Сам факт существования необыкновенно сильного и цельного чувства между двумя братьями, на которых пришлось располовиниться Михаилу Юрьевичу, сам факт их бескорыстной привязанности друг к другу, заливает светом весь роман. Два человека поочередно вытесняют друг друга из жизни явной, «законной», дневной, в жизнь теневую, сокрытую. Однако даже в тех случаях, когда братья доставляют друг другу серьезные неприятности, оба, не задумываясь, прощают, уступают, смиряются. Ни разу за весь роман ни один, ни другой не сделали попытки добиться преобладания, стать выше, увеличить степень личной свободы за счет двойника. До того, как братья обрели это чувство, в тексте царит непроглядный мрак, титаническая темень семейных отношений Лермонтовых и Арсеньевых. Будто в первобытном хаосе подготавливается не только рождение двух главных героев, но одновременно и появление космоса, где точкой опоры для всего и вся служит их братская любовь.
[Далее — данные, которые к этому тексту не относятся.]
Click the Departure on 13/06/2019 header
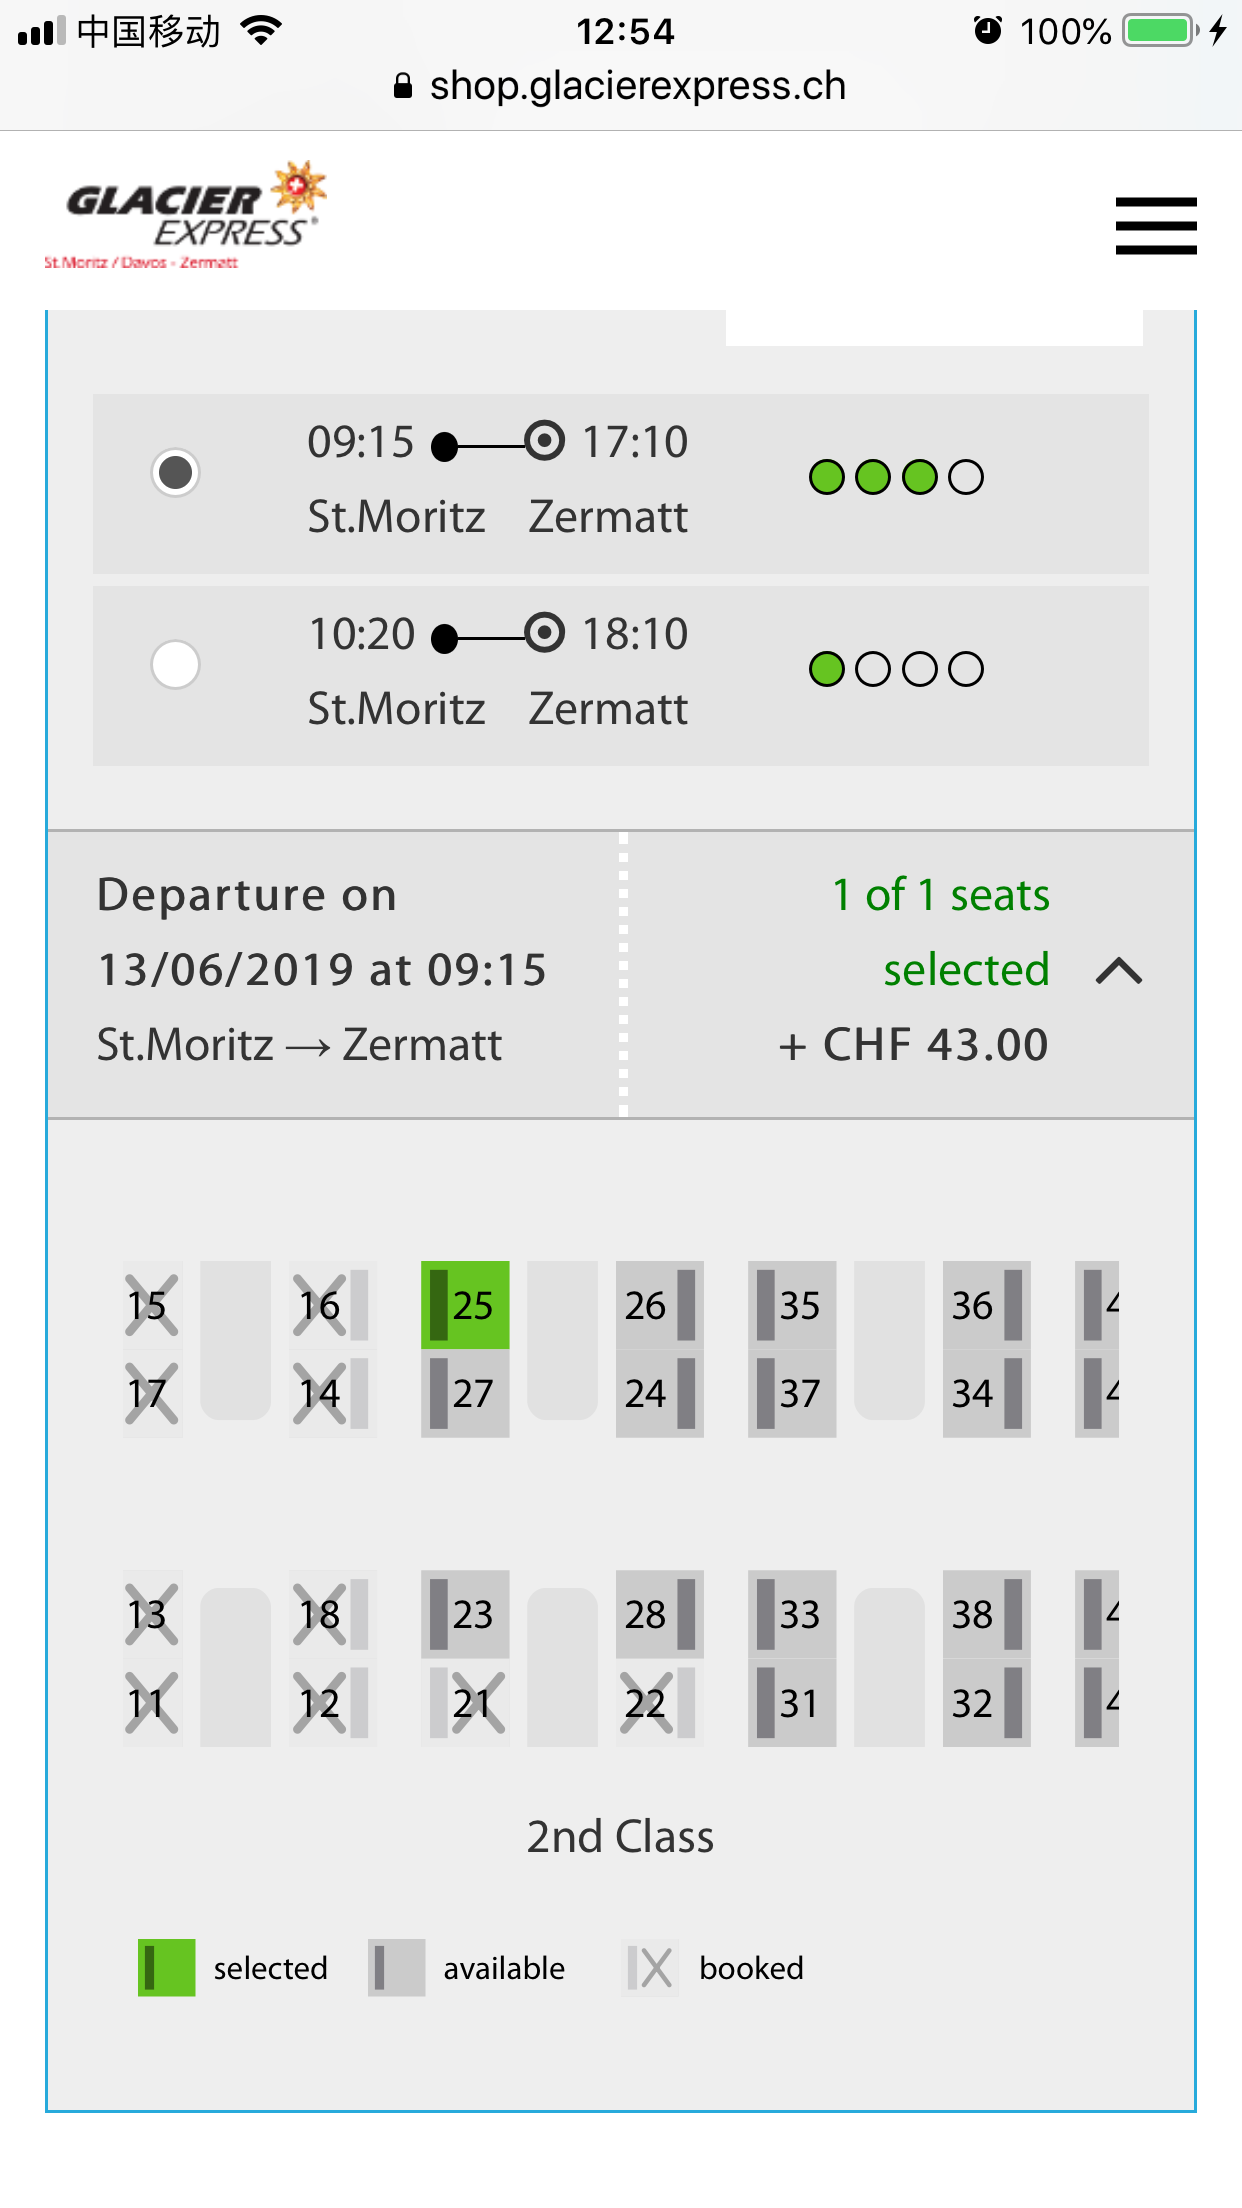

Вот чувство возникло; бессмысленное вращение жерновов общества, государства, семьи получило смысл... Как только любовь исчезает – с гибелью братьев – опять распространяется тьма, и в ней уместен лишь эпический плач бабки Арсеньевой, оплакивание катастрофы – исчезновения целого мира, державшегося на любви двух людей. [34]
34
Лишенной, кстати, даже мельчайших намеков на эротизм.